Sweet peppadew peppers and briny capers transform ordinary canned tuna into a vibrant, Mediterranean-inspired meal. You'll toss tender orecchiette with crisp celery, juicy cherry tomatoes, and a sharp balsamic dressing that cuts right through the richness of the fish. Fresh rocket leaves add a peppery finish just before eating. It's a reliable option when you need a sturdy make-ahead lunch or a light dinner that doesn't require turning on the oven for long.
Prep
15 min
Cook
15 min
Total
20 min
Servings
4
Course
Salad
Ingredients
350g/12oz orecchiette
225g jar tuna in spring water, drained and flaked
1 tbsp capers, drained
10 peppadew peppers from a jar, drained and chopped
1 celery heart, sliced
140g/5oz yellow, red or a mixture of cherry tomatoes, halved
75ml/2½fl oz balsamic vinegar
3 tbsp extra-virgin olive oil
100g bag rocket leaves
Instructions
1Boil the orecchiette following the package directions until tender. Drain the pasta, then rinse it thoroughly under cold water. This stops the cooking process and washes away excess starch so the noodles don't stick together. Drain well and transfer to a large mixing bowl.
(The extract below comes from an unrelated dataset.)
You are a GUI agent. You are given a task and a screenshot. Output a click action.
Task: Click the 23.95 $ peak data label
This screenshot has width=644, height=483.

2Add the flaked tuna, capers, chopped peppadew peppers, sliced celery, cherry tomatoes, balsamic vinegar, and olive oil to the pasta. Season generously with salt and pepper, tossing well to coat everything evenly.
3Gently fold in the rocket leaves just before portioning into bowls so the greens stay crisp and fresh.
Nutrition
24g
Protein
10g
Fat
82g
Carbs
14g
Sugar
0.6mg
Sodium
Notes
Make ahead: You can prepare the pasta and mix it with the tuna, vegetables, and dressing up to a day in advance. Wait to fold in the rocket leaves until right before eating so they don't wilt.
Storage: Keep leftovers in an airtight container in the fridge for up to 3 days. The rocket will soften, but the flavors will continue to develop.
Swap: If you can't find peppadew peppers, chopped roasted red peppers make an excellent substitute.